Quick List: Warwick Davis Star Wars Roles
| Project | Year | Role or roles | Why it matters |
|---|---|---|---|
| Return of the Jedi | 1983 | Wicket W. Warrick | The breakout role that made Davis part of Star Wars history. |
| Caravan of Courage: An Ewok Adventure | 1984 | Wicket | Expands Wicket from side character to emotional co-lead. |
| Ewoks: The Battle for Endor | 1985 | Wicket | Gives Wicket more personality, bravery, and survival-story weight. |
| The Phantom Menace | 1999 | Wald, Weazel, Yoda walking-double work, and additional Tatooine background work | Returns Davis to Star Wars in the prequel era, especially around Anakin’s Tatooine world. |
| The Force Awakens | 2015 | Wollivan | Connects Davis to the sequel trilogy through Maz Kanata’s castle. |
| Rogue One | 2016 | Weeteef Cyu-Bee | Places Davis inside the grittier rebel world of Saw Gerrera’s Partisans. |
| The Last Jedi | 2017 | Wodibin, plus other Canto Bight material | Another casino-world creature cameo in the sequel trilogy. |
| Star Wars Rebels | 2017 to 2018 | Rukh, voice | Moves Davis into animation as Grand Admiral Thrawn’s dangerous Noghri assassin. |
| Solo: A Star Wars Story | 2018 | Weazel, plus additional droid and background roles | Brings Weazel back from The Phantom Menace and ties him to Enfys Nest’s Cloud-Riders. |
| The Rise of Skywalker | 2019 | Wicket W. Warrick, plus additional background work | Returns Wicket to Endor in the saga finale, with Davis’ son Harrison appearing as Pommet Warrick. |
| Tales of the Empire | 2024 | Rukh, voice | Continues Davis’ connection to Thrawn-era Imperial storytelling. |
Small correction from the older version
Some older fan writeups mix up the later sequel and Solo character names. Wodibin is associated with The Last Jedi. In Solo: A Star Wars Story, Davis returns as Weazel, the same character name used in The Phantom Menace, now reframed as part of Enfys Nest’s anti-Imperial circle.

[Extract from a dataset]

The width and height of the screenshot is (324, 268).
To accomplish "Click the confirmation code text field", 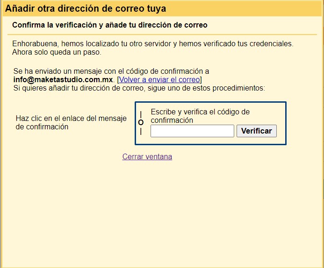I will [192, 131].
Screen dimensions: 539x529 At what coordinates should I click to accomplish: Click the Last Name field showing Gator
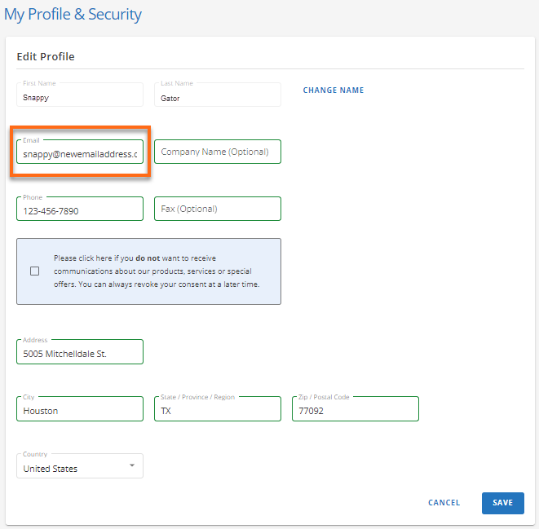217,97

Warwick Davis Star Wars Appearances in Card Form
1. Return of the Jedi, Wicket W. Warrick
Warwick Davis’ first Star Wars role remains his most famous. In Return of the Jedi, he plays Wicket W. Warrick, the young Ewok scout who discovers Princess Leia after she is separated from the Rebel strike team on Endor. Wicket’s first scenes are small, funny, and disarming, but they do important story work. He becomes Leia’s bridge into Ewok society.
Without Wicket, the Rebels may never gain the trust of Bright Tree Village. Without the Ewoks, the shield generator assault becomes far less plausible. The Empire underestimates the local population, and that arrogance costs it the battle. Wicket is cute, yes, but he is also part of the saga’s larger theme that imperial power often fails because it cannot read the people it occupies.

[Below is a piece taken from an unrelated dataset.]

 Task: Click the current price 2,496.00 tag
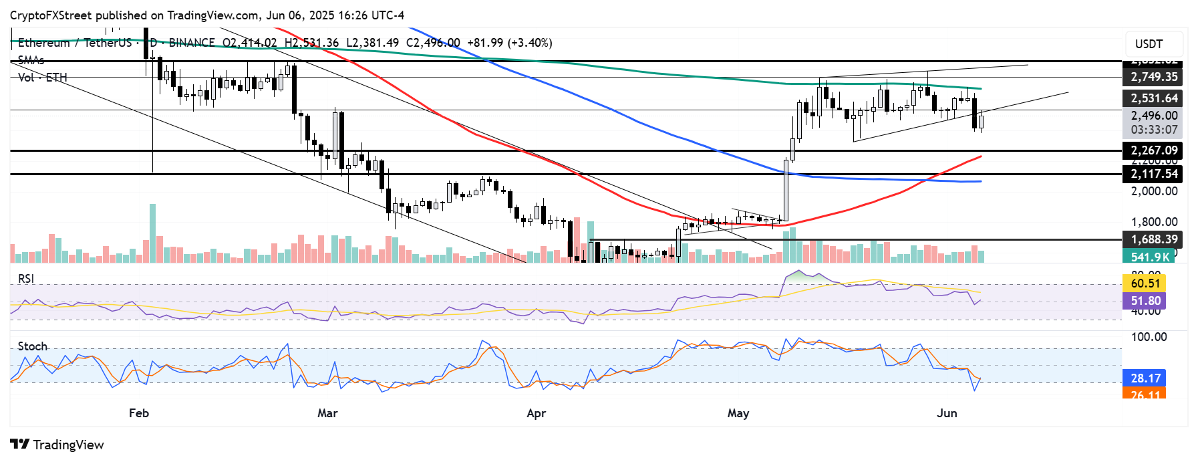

The role also gives Return of the Jedi its fairy-tale texture. Endor is a forest-world of traps, tribes, primitive-looking weapons, and spiritual community set against a galaxy of machines. Wicket sits right at that contrast. He is the small figure who helps bring down a giant system.
Related reading: the Star Wars timeline in chronological story order, how often “May the Force be with you” is said in Star Wars, and Dave Filoni’s explanation of the real story of Star Wars.

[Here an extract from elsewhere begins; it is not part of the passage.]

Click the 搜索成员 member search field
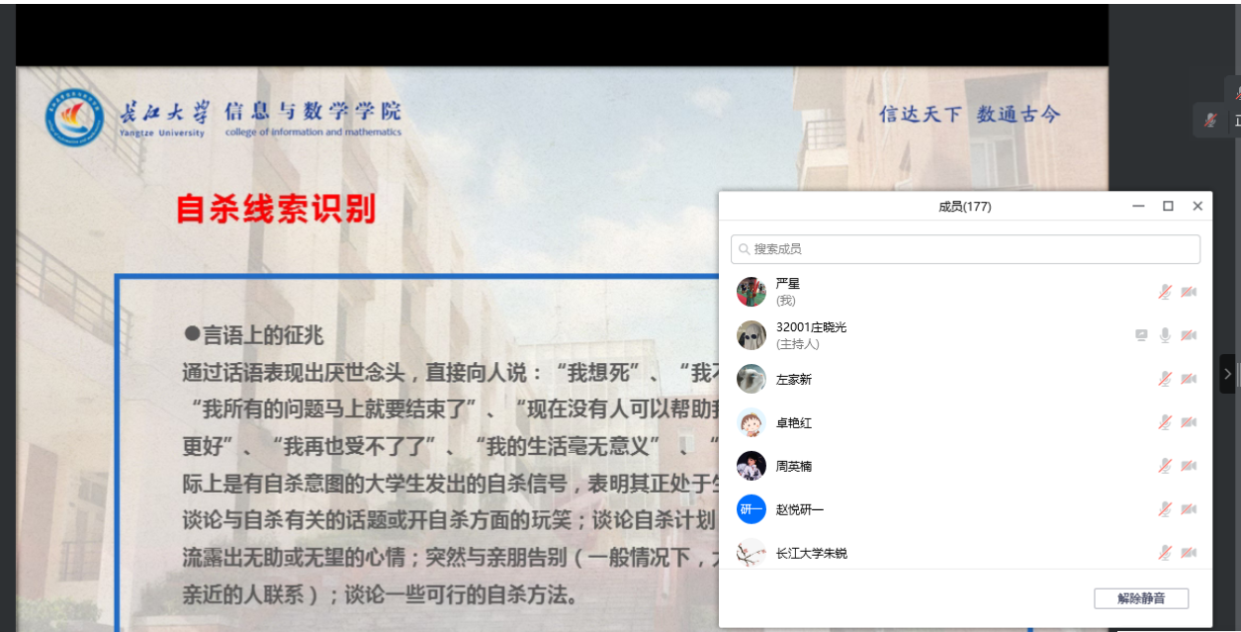The width and height of the screenshot is (1241, 632). (965, 249)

2. Caravan of Courage: An Ewok Adventure, Wicket
Davis returned as Wicket in Caravan of Courage: An Ewok Adventure, a made-for-television Star Wars story that gives the Ewoks more space than Return of the Jedi could. The film follows the Towani children, Mace and Cindel, after their family crashes on Endor. Wicket becomes a friend and guide, helping pull the story away from galactic war and toward survival fantasy.
This appearance matters because it expands Wicket from “the Ewok Leia meets” into a proper recurring character. We see more of his curiosity, bravery, and bond with outsiders. The tone is gentler and more child-focused than the main saga, but that is also its value. It shows Endor as a living world, not just a battleground for the final act of the Galactic Civil War.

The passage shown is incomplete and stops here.